> _Goal of the exercise_: Below is a listing. Quote from it, exactly, the lines from the one containing "模擬投票アプリ プライバシーポリシー (671, 2499)" down to the one containing "どんどん庵 (610, 1981)", both ends included, and nothing else.

> _Records for this task_:
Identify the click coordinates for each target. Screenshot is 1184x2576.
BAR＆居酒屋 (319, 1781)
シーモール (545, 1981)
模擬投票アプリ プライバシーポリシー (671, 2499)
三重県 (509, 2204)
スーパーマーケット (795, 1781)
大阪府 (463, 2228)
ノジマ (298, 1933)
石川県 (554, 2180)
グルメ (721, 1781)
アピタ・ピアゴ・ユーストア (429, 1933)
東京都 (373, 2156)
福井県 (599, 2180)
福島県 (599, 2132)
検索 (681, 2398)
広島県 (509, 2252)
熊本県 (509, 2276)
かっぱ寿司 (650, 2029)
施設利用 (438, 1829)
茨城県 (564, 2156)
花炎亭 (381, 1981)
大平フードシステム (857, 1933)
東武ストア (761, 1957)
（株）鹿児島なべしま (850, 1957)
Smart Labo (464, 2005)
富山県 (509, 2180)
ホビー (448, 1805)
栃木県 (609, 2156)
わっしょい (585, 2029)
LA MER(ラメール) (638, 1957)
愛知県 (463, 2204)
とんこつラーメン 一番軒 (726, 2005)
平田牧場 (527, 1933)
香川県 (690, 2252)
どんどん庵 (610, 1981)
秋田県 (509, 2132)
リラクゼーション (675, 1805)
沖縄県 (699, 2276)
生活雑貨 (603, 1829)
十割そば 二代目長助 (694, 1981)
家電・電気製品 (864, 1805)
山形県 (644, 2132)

> _Problem solution_:
模擬投票アプリ プライバシーポリシー (671, 2499)
三重県 (509, 2204)
スーパーマーケット (795, 1781)
大阪府 (463, 2228)
ノジマ (298, 1933)
石川県 (554, 2180)
グルメ (721, 1781)
アピタ・ピアゴ・ユーストア (429, 1933)
東京都 (373, 2156)
福井県 (599, 2180)
福島県 (599, 2132)
検索 (681, 2398)
広島県 (509, 2252)
熊本県 (509, 2276)
かっぱ寿司 (650, 2029)
施設利用 (438, 1829)
茨城県 (564, 2156)
花炎亭 (381, 1981)
大平フードシステム (857, 1933)
東武ストア (761, 1957)
（株）鹿児島なべしま (850, 1957)
Smart Labo (464, 2005)
富山県 (509, 2180)
ホビー (448, 1805)
栃木県 (609, 2156)
わっしょい (585, 2029)
LA MER(ラメール) (638, 1957)
愛知県 (463, 2204)
とんこつラーメン 一番軒 (726, 2005)
平田牧場 (527, 1933)
香川県 (690, 2252)
どんどん庵 (610, 1981)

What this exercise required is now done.